## Text shown:
══════════════════════════════

Given that it is less than four years since the brief but savage civil war between Fatah and Hamas in Gaza, it may not be that surprising that only now do the two factions appear on the brink of reconciliation. It is not the first attempt, and it is still possible it will founder as the others did. But the signs are that this time the negotiators on both sides, along with the Egyptian mediators, are more serious than they were before.
The "Arab Spring" has helped. With Hosni Mubarak and his intelligence henchman Omar Suleiman out of the picture, the Egyptian authorities almost certainly felt less constrained about brokering a deal that the US, at least as much as Israel, didn't want. Hamas's exiled leader Khaled Meshaal may well have worried about being forced to make an uncomfortable choice between his host President Bashar al-Assad and those Syrians seeking to overthrow him. Indeed it was Hamas who were the first to signify to Egyptian mediators their willingness to repair damage caused by previous breakdowns.
And it is symbolic that young Palestinian activists in Gaza conducting their own micro-spring – with some courage given that the mid-March demonstration they organised was suppressed by Hamas police – were agitating for just such a reunification, one undoubtedly sought by a very large swathe of the Palestinian public.
The question of how the West reacts is not just academic, given Ramallah's intention to seek a UN declaration endorsing a Palestinian state broadly on 1967 borders later this year.
True, much needs to be clarified, not least for the many players who were excluded from a process which was kept unusually secret until Wednesday. These include Washington and several prominent figures in Fatah, along with Palestinian Prime Minister Salam Fayyad.
Who will be in the interim government? Will Hamas continue to be responsible for security in Gaza, and Fatah in the West Bank? What, if any, will be Hamas's role in the PLO, which actually negotiates with Israel, when there are negotiations? And will, as some Western diplomats fear, the premiership be wrested from Mr Fayyad, who has his enemies in Fatah as well as Hamas, but has done more than any single Palestinian politician to prepare for statehood?

══════════════════════════════

## Material supplied:
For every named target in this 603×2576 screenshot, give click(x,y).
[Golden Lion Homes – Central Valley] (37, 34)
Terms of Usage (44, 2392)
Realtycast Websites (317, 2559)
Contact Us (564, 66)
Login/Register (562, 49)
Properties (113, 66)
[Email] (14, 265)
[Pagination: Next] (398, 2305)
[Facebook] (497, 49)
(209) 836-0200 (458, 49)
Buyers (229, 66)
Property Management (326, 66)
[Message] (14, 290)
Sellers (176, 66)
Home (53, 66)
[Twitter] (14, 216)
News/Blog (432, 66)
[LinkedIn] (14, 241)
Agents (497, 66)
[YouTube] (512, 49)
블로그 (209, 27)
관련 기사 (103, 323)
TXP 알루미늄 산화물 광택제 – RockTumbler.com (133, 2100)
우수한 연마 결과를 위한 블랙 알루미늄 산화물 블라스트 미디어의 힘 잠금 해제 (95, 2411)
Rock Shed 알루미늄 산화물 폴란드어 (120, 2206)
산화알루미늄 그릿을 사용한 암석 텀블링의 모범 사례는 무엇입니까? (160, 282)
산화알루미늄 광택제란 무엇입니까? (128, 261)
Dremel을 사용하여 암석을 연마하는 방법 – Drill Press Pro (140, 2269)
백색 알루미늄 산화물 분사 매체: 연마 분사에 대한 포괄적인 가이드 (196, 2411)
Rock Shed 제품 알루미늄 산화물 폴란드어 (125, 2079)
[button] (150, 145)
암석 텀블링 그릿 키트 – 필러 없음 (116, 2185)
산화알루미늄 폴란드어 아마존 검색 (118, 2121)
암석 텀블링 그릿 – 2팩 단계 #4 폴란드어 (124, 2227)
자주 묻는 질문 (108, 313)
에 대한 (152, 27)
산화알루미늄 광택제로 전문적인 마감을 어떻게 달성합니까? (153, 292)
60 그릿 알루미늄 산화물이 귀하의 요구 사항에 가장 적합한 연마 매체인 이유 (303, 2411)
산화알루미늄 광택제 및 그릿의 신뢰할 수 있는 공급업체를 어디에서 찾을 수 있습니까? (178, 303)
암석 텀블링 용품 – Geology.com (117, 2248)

══════════════════════════════

## Task requirements:
[1] In the commentary on Fatah–Hamas reconciliation above, reproduce the passage starting with "And it is symbolic" and going on through "later this year.".
[2] Recast the paragraph of the Fatah–Hamas reconciliation commentary that opens with "The "Arab Spring" has helped" as a short bulleted list that keeps its main facts.

## Task solutions:
[1]
And it is symbolic that young Palestinian activists in Gaza conducting their own micro-spring – with some courage given that the mid-March demonstration they organised was suppressed by Hamas police – were agitating for just such a reunification, one undoubtedly sought by a very large swathe of the Palestinian public.
The question of how the West reacts is not just academic, given Ramallah's intention to seek a UN declaration endorsing a Palestinian state broadly on 1967 borders later this year.

[2]
- The "Arab Spring" has helped the reconciliation.
- With Hosni Mubarak and his intelligence henchman Omar Suleiman gone, Egyptian authorities likely felt freer to broker a deal that the US, at least as much as Israel, didn't want.
- Hamas's exiled leader Khaled Meshaal may have worried about being forced to choose between his host, President Bashar al-Assad, and the Syrians seeking to overthrow him.
- Hamas was the first to tell Egyptian mediators it was willing to repair damage from previous breakdowns.